**TASK TO COMPLETE:** Among the entries below, only the lines starting at the one with "[Join the Program for Startups] (636, 2230)" and ending at the one with "Buy it now (759, 571)", both included, are to be printed exactly.

**AVAILABLE RECORDS:**
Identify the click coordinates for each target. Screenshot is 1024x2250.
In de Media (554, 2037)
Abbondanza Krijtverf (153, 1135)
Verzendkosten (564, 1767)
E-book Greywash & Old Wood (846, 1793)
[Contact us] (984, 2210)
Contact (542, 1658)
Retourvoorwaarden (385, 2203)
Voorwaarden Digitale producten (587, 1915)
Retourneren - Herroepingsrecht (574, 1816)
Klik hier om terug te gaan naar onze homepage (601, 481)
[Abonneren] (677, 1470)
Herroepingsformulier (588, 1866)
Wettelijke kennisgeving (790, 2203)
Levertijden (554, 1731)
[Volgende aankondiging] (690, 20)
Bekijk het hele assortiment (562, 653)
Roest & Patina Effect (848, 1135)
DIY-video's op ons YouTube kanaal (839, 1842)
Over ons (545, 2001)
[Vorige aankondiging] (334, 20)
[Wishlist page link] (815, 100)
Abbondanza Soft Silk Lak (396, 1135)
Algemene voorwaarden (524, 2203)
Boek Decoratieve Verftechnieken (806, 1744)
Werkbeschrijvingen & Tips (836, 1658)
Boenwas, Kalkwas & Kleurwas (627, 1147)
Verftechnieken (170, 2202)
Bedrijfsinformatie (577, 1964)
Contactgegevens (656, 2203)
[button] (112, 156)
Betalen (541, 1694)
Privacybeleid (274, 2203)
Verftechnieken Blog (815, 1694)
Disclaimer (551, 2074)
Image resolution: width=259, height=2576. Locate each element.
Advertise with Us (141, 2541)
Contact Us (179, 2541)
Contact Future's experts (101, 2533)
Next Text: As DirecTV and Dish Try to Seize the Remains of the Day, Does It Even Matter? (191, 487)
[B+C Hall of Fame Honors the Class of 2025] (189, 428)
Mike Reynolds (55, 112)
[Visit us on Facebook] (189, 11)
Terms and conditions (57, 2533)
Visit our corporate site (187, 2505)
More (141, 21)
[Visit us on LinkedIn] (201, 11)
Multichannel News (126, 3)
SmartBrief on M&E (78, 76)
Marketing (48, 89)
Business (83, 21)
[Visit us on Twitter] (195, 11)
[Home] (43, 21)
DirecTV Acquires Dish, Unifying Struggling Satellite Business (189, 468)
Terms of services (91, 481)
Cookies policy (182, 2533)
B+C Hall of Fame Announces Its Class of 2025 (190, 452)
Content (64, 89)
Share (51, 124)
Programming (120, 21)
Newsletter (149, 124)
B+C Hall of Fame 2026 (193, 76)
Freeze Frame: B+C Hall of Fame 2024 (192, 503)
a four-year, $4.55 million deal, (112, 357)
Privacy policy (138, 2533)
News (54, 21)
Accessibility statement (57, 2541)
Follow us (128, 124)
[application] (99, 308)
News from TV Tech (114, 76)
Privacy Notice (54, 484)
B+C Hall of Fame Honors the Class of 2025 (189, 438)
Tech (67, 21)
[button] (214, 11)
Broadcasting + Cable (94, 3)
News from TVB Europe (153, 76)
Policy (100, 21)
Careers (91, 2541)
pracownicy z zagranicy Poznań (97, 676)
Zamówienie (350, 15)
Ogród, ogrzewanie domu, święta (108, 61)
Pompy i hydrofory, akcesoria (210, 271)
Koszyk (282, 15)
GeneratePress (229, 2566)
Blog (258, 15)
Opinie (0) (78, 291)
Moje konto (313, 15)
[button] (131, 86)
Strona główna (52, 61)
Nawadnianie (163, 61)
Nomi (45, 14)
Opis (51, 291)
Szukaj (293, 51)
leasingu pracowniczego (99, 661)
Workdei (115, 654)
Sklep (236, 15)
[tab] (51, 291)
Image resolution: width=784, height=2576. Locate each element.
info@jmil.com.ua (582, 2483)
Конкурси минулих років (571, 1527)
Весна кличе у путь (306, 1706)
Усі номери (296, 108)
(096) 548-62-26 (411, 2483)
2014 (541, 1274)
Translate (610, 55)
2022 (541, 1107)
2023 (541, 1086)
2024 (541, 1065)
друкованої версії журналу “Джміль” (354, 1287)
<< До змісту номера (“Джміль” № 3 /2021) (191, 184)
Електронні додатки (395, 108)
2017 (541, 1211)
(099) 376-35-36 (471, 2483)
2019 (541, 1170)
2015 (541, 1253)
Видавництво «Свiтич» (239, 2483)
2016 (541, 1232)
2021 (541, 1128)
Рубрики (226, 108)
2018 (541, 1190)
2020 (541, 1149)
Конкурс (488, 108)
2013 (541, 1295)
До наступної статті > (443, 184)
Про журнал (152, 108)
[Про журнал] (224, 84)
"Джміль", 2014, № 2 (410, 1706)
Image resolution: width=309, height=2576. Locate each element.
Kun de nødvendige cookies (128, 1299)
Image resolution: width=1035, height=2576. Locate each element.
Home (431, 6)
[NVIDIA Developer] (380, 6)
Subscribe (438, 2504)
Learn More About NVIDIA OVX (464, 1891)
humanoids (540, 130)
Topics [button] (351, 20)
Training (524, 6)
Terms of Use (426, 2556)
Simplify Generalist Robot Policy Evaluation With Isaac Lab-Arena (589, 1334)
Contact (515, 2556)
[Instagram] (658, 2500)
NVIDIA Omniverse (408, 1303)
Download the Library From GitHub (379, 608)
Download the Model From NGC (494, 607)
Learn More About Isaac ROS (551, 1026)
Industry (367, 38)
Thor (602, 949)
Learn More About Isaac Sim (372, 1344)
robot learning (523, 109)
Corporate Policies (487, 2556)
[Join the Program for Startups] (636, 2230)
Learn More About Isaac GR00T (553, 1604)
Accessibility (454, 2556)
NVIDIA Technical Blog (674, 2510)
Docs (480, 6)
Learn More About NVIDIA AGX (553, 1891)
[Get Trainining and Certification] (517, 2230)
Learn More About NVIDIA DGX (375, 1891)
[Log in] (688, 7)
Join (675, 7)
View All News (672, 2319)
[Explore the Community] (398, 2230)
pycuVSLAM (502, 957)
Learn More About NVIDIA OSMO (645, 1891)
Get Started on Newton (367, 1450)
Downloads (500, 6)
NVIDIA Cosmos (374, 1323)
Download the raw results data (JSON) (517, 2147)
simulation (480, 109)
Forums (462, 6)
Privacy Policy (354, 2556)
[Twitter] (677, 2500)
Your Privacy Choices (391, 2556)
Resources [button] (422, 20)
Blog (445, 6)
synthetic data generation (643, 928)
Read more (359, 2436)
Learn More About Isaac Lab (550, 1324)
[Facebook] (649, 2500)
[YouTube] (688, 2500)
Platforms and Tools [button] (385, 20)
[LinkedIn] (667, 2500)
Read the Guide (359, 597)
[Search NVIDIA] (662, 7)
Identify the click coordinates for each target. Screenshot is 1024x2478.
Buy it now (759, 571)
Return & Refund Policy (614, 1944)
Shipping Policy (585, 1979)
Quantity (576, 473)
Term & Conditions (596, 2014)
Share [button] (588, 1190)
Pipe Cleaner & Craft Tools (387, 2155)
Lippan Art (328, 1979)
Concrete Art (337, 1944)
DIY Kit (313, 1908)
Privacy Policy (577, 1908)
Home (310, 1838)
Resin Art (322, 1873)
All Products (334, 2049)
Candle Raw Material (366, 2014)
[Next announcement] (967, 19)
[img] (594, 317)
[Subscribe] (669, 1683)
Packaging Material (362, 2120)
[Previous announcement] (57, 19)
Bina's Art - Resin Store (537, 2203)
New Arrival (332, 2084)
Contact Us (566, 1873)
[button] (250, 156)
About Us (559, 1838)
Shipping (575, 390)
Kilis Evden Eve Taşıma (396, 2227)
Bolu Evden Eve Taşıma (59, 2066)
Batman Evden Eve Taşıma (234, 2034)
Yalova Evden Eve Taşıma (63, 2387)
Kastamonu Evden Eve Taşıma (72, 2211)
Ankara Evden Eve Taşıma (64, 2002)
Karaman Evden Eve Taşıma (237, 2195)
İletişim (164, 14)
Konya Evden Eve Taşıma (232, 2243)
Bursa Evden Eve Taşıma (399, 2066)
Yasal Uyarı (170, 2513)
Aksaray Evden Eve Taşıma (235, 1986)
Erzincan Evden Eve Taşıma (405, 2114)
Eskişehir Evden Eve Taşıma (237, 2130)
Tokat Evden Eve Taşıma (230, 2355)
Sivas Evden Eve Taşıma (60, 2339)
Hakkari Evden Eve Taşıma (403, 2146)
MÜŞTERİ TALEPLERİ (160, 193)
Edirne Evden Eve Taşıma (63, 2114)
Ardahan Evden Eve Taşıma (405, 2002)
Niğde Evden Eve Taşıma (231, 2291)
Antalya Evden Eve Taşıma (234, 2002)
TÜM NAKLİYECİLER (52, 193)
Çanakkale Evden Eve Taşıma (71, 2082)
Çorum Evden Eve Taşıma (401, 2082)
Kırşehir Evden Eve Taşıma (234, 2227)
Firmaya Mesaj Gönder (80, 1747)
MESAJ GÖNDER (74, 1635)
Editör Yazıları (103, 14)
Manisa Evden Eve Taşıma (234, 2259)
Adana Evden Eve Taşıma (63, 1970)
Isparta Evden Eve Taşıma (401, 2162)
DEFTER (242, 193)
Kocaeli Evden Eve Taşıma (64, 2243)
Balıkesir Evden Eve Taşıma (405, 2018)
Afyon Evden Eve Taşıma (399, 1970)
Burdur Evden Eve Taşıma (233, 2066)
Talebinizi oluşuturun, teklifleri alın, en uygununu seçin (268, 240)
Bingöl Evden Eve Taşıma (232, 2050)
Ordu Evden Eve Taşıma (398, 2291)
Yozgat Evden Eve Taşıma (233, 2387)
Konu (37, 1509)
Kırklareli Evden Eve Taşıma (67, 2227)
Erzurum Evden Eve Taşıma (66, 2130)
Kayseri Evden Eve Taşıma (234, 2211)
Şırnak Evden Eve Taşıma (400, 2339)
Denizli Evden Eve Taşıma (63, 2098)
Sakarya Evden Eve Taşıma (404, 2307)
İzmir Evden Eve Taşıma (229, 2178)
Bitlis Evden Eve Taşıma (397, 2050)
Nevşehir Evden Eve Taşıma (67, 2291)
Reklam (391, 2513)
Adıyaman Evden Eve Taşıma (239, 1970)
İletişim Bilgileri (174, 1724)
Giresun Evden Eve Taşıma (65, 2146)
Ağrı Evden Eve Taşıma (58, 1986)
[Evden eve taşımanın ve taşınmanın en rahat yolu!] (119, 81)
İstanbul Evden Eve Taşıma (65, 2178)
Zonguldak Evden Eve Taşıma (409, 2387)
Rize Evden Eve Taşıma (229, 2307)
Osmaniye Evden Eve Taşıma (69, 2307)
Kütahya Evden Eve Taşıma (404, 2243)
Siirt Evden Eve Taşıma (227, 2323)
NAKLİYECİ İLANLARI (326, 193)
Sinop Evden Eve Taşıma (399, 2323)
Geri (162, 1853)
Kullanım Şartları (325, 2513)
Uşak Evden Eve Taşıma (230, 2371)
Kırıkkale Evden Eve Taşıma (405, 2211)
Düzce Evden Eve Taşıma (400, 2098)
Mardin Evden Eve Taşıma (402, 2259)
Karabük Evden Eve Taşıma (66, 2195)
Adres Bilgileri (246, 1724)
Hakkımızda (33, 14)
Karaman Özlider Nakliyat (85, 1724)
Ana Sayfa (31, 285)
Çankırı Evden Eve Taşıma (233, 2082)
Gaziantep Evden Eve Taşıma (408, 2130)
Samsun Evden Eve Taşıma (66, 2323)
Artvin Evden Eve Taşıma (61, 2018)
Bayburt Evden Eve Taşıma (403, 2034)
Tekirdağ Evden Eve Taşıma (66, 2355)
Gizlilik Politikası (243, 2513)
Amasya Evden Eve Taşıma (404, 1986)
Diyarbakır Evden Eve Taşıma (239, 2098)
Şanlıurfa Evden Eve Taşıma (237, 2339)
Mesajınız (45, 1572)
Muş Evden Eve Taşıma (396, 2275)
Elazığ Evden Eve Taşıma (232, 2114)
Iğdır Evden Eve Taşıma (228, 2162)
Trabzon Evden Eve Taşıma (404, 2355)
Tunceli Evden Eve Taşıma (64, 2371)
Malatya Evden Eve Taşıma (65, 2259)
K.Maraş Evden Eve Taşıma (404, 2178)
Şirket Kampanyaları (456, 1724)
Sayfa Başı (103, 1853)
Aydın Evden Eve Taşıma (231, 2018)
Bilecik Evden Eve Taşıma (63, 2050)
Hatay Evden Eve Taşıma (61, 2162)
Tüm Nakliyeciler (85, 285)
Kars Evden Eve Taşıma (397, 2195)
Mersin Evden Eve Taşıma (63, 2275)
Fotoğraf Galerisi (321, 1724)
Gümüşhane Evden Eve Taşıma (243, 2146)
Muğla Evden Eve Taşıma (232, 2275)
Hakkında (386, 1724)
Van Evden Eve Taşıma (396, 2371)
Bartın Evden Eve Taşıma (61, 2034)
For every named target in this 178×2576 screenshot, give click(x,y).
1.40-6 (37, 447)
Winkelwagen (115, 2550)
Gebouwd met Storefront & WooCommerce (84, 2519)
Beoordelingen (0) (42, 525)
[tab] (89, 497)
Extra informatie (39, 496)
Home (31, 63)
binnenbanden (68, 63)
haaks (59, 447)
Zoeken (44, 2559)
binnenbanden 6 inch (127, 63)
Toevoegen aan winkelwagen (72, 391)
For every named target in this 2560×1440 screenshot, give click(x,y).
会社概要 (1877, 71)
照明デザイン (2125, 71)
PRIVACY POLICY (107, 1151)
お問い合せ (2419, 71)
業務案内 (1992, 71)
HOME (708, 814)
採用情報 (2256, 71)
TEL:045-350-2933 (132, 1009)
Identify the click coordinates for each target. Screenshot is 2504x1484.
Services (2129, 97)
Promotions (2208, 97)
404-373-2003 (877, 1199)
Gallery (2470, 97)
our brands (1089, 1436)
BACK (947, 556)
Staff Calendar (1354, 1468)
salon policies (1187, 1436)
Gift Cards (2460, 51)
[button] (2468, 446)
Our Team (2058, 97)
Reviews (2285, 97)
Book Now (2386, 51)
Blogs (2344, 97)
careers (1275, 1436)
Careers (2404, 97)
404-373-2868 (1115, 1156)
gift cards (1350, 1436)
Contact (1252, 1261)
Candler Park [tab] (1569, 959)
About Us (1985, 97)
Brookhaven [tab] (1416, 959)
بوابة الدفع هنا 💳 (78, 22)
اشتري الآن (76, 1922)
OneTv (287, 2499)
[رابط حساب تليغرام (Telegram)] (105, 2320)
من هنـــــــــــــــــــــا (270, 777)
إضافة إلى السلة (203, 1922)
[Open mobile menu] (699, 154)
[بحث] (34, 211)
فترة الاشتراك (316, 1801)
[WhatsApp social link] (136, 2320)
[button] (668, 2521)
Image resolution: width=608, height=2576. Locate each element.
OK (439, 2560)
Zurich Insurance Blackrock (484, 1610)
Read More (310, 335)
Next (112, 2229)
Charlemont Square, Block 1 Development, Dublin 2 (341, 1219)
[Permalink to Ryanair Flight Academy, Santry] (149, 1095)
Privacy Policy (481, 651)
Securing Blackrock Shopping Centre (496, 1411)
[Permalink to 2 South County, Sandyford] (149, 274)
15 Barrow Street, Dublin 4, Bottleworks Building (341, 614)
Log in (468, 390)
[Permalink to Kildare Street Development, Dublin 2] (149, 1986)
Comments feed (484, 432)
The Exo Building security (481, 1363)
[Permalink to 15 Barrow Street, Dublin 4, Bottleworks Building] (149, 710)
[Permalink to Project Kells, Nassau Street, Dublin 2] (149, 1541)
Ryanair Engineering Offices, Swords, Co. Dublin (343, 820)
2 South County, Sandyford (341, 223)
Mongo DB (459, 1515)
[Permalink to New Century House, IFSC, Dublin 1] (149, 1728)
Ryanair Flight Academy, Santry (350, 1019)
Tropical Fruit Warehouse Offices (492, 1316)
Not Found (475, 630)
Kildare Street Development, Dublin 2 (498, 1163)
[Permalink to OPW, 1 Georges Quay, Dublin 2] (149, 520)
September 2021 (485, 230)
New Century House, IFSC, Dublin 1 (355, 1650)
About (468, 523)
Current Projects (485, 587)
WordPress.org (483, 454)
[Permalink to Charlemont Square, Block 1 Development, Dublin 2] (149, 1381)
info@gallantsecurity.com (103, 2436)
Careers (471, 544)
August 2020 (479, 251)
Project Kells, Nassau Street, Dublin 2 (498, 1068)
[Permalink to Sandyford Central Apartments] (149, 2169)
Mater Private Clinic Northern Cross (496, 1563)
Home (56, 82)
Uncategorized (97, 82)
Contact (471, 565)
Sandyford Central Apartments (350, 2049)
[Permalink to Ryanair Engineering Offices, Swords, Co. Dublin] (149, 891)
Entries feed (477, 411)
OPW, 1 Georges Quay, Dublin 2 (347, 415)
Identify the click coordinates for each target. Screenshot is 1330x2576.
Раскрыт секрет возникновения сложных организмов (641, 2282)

**ANSWER TO THIS EXERCISE:**
[Join the Program for Startups] (636, 2230)
Learn More About Isaac GR00T (553, 1604)
Accessibility (454, 2556)
NVIDIA Technical Blog (674, 2510)
Docs (480, 6)
Learn More About NVIDIA AGX (553, 1891)
[Get Trainining and Certification] (517, 2230)
Learn More About NVIDIA DGX (375, 1891)
[Log in] (688, 7)
Join (675, 7)
View All News (672, 2319)
[Explore the Community] (398, 2230)
pycuVSLAM (502, 957)
Learn More About NVIDIA OSMO (645, 1891)
Get Started on Newton (367, 1450)
Downloads (500, 6)
NVIDIA Cosmos (374, 1323)
Download the raw results data (JSON) (517, 2147)
simulation (480, 109)
Forums (462, 6)
Privacy Policy (354, 2556)
[Twitter] (677, 2500)
Your Privacy Choices (391, 2556)
Resources [button] (422, 20)
Blog (445, 6)
synthetic data generation (643, 928)
Read more (359, 2436)
Learn More About Isaac Lab (550, 1324)
[Facebook] (649, 2500)
[YouTube] (688, 2500)
Platforms and Tools [button] (385, 20)
[LinkedIn] (667, 2500)
Read the Guide (359, 597)
[Search NVIDIA] (662, 7)
Identify the click coordinates for each target. Screenshot is 1024x2478.
Buy it now (759, 571)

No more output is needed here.